Bolivia parece a punto de cerrar un capítulo de su historia aunque casi nadie cree que la solución definitiva esté al alcance de la mano. De hecho, este país andino tiene el dudoso honor de ser el más pobre de Sudamérica y eso es mucho decir. Porque Bolivia, como otras naciones en parecida situación, es en realidad un país rico, de grandes y valiosos recursos naturales. Pero como ocurre también en todo su entorno, la herencia colonial no ha dejado más que penumbras. Una pequeña minoría de origen europeo controla las riquezas -que aprovecha, sobre todo, Estados Unidos- mientras una inmensa mayoría indígena lleva siglos sumida en la penuria.

Sin embargo, toda situación de esclavitud, de represión y de abuso tiene un límite. Y las masas hambrientas han dicho «basta ya», exigiendo la nacionalización del gas natural, que produce ingresos astronómicos a sus propietarios. Los sucesivos gobiernos, afines siempre de las clases privilegiadas, han ido campeando el temporal hasta ahora, cuando se teme el estallido de una guerra civil o un golpe militar.

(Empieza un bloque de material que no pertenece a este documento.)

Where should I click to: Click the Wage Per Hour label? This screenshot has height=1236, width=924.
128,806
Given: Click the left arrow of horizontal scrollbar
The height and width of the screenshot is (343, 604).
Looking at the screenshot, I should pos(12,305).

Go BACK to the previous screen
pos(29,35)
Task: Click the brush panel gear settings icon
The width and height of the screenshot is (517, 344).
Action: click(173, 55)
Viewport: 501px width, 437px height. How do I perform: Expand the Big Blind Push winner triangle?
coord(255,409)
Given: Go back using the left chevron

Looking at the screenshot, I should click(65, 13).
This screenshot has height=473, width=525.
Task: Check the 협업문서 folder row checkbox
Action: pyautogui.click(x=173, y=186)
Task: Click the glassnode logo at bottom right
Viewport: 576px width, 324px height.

La dimisión del Gobierno y el inicio de un proceso para elegir nuevo Congreso es sólo un tímido paso para calmar las protestas furibundas, pero el fondo del asunto seguirá intacto: establecer una verdadera democracia en esos países que permita abolir los privilegios seculares de unas cuantas familias. Sólo un sistema democrático, que siente las bases para el ascenso de una clase media, podrá convertir a un país como Bolivia en un territorio con futuro. De otro modo la emigración masiva es la única oportunidad de sus habitantes de encontrar, lejos de casa, lo que en su propia tierra se les niega: el respeto a sus derechos y la posibilidad de progresar.